Autumn Olive – as I suspected.
Autumn olive (Elaeagnus umbellata) is a deciduous shrub that is native to China, Japan, and Korea. It was introduced to the United States in 1830 as a fast growing shrub that could be used to quickly revegetate disturbed areas and provide erosion control as well as habitat and food for wildlife. It certainly did the job but unfortunately did it so well that the shrub has now become invasive in much of the eastern and central US.
Autumn olive is very prolific and is as happy growing on dry, rocky, infertile slopes as it is growing in rich garden soil. It is drought tolerant, salt tolerant, and even grows in very acidic soil.
This is one tough plant!
One of the reasons that autumn olive is able to thrive in nutrient-poor soils is its ability to produce its own nitrogen with nitrogen-fixing root nodules. This can become a problem for many of the native species that are adapted to areas with infertile soil because it interferes with the natural nutrient cycle.
In addition, because of its vigorous growth and quick spreading habit, autumn olive can easily outcompete and displace these native plants.

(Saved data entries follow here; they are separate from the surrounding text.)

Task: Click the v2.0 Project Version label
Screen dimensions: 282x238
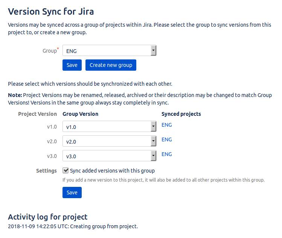Action: (52, 142)
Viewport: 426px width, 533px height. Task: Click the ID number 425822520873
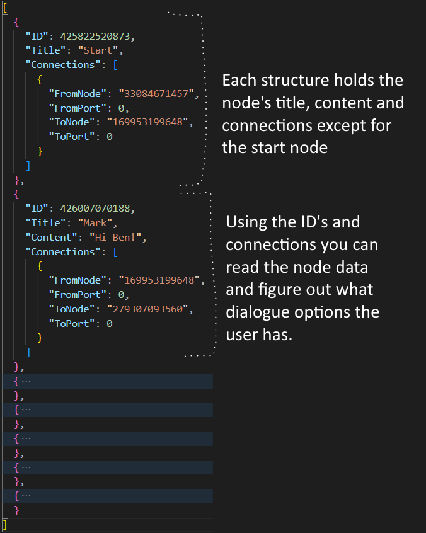click(x=97, y=36)
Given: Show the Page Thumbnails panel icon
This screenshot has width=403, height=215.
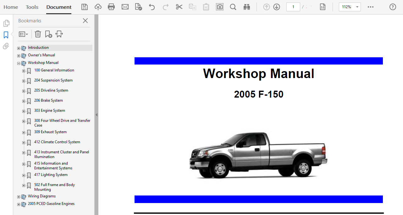Looking at the screenshot, I should pyautogui.click(x=6, y=23).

The other problem is that these shrubs produce a tremendous number of small red fruits all along their branches and each of these contains a seed. Birds and other animals apparently scarf up the fruit and are responsible for dispersing the seeds far and wide!
Autumn olive fruit contains a lot of lycopene and is apparently quite tasty when it is perfectly ripe. Before that time, it has a very bitter taste due to high levels of tannin – similar to unripe persimmon fruit. The few that I tried the other day, though deep red in color, really made me pucker up! Definitely not ripe yet! The tannin content decreases as the fruit ripens and it becomes sweeter. If you look online, you can find quite a few recipes which use autumn olive fruit to make jam, juice, and other things!

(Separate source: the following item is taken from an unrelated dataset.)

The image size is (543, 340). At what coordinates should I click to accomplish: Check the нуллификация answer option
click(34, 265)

These shrubs ARE invasive and efforts should be made to control them. However, this is no easy task! If you cut them down or burn them, they quickly sprout vigorous new growth from the base. Seedlings pop up everywhere the fruit/seeds drop.
Seedlings can be hand pulled but it is best to do this when the ground is moist so you increase the chances of removing the entire root.

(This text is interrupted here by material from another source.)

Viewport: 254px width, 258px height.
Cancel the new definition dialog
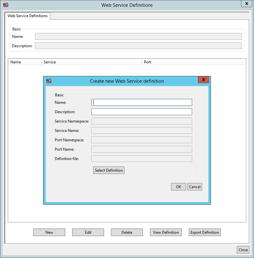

Seedlings and young shrubs can be controlled by spraying the foliage with triclopyr (found in many brush killers) or glyphosate (the active ingredient in Roundup) according to the label directions.
Large, mature shrubs are harder to kill. One of the best methods is to cut them down and then immediately apply an herbicide containing glyphosate or triclopyr directly to the freshly cut stump according to the label directions for stump treatment. You can use a paint brush or a spray bottle to apply the herbicide and if you add a dye to the mix, you can easily see when you have good coverage on the stump.
One of the best times to do this is in the early fall before the fruit (with seeds!) matures. At this time, the plants are beginning to prepare for winter by moving nutrients and stored starches from their leaves into their roots. Spraying systemic herbicides at this time (for any perennial weed) means that these chemicals get transported down to the roots more quickly thereby increasing their efficacy.
Good luck if you have this stuff! It is growing in dense thickets around our little orchard and every year it seems to close in a bit more!